-- Material for the task follows --
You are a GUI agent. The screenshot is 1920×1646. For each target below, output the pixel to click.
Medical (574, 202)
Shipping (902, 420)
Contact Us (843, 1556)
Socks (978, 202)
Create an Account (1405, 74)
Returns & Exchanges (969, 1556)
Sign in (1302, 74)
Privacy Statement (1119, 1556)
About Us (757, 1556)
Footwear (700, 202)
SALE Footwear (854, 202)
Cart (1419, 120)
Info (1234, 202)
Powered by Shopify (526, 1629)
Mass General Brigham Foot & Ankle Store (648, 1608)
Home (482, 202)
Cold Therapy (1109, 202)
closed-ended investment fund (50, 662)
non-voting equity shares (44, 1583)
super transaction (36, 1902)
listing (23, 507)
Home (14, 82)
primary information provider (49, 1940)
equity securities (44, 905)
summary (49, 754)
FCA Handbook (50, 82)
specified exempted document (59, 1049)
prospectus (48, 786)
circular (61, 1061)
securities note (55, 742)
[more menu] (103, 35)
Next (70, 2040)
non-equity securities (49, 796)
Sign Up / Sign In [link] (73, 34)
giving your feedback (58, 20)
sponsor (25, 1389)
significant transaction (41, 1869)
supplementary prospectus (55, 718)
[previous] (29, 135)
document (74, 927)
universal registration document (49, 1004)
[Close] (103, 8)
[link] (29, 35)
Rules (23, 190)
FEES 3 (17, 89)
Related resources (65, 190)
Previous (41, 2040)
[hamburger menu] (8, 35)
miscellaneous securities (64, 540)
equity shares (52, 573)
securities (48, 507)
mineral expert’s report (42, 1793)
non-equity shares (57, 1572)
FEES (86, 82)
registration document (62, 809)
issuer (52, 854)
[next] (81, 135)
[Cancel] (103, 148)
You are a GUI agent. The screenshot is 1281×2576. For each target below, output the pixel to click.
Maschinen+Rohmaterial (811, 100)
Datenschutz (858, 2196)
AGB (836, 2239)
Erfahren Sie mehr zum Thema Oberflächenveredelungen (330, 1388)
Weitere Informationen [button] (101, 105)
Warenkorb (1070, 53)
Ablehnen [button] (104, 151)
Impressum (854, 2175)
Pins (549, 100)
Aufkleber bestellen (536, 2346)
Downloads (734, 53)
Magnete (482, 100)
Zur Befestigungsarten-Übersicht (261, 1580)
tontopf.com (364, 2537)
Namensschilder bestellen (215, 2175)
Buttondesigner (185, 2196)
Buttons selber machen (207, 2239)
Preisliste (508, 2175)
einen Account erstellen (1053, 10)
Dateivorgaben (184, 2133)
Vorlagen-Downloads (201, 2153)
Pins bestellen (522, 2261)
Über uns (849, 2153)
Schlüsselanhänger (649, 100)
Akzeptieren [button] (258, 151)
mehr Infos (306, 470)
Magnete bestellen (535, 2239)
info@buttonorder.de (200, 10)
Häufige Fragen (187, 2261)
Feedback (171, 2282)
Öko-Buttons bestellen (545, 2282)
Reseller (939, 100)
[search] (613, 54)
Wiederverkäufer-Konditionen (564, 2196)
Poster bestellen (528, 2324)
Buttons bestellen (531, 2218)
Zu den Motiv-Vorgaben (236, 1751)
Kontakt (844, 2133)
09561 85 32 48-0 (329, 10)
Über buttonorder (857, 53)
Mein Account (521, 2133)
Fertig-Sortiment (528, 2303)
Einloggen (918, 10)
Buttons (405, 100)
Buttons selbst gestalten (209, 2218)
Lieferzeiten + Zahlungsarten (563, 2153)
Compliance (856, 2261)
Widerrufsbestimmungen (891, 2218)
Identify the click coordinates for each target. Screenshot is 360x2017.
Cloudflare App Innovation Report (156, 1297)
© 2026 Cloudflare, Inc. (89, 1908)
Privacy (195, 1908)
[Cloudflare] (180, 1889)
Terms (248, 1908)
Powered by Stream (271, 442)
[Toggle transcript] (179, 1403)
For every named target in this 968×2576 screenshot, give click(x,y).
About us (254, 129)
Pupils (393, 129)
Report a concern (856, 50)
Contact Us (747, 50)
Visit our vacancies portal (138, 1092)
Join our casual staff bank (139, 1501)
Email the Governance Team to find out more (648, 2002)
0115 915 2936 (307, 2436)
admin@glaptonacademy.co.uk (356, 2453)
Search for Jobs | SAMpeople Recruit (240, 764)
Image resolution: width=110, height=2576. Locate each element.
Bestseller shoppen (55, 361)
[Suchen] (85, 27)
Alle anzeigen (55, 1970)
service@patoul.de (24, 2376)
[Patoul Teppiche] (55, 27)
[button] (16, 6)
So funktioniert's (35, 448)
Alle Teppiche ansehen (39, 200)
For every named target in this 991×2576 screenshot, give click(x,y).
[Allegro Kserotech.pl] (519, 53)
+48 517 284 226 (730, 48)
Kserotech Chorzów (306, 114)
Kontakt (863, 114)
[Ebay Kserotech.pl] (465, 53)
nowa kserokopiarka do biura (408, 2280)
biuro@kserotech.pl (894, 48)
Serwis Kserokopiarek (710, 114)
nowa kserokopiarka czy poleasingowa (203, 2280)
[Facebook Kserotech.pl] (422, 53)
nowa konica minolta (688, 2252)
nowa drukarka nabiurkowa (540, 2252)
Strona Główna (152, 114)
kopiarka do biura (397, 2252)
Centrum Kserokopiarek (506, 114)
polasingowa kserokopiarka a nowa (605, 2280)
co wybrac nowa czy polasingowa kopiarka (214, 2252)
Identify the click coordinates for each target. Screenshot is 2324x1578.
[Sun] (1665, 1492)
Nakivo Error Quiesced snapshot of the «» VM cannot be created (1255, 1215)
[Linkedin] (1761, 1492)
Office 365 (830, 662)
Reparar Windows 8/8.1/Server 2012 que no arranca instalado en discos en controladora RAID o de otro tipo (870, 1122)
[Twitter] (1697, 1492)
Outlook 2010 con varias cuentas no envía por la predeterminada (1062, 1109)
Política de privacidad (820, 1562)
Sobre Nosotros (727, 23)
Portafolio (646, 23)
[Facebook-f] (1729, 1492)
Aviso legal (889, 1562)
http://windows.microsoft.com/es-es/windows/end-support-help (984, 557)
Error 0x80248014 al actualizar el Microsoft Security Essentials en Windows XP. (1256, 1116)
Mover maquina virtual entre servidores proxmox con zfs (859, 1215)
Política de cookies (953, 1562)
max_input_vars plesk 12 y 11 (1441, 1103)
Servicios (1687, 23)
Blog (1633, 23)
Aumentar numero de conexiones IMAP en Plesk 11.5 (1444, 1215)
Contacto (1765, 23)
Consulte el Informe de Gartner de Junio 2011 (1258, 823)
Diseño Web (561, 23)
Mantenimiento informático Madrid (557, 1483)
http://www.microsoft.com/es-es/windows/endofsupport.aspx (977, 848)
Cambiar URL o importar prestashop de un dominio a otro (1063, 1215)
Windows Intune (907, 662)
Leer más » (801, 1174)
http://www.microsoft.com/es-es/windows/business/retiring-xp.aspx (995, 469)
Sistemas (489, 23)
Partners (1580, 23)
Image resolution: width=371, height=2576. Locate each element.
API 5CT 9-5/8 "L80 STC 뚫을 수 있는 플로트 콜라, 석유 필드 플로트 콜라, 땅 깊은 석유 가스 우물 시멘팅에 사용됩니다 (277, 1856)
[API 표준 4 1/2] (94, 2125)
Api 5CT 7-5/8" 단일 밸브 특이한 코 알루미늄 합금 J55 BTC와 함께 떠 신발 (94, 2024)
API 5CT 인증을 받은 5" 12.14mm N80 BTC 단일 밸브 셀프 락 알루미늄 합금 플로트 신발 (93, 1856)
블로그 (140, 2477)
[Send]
-- Material for the task concluded --
Work order:
Where the word "named" shows up in a line of the entries above, copy that line.

Response to this exercise:
For every named target in this 968×2576 screenshot, give click(x,y).
For every named target in this 991×2576 screenshot, give click(x,y).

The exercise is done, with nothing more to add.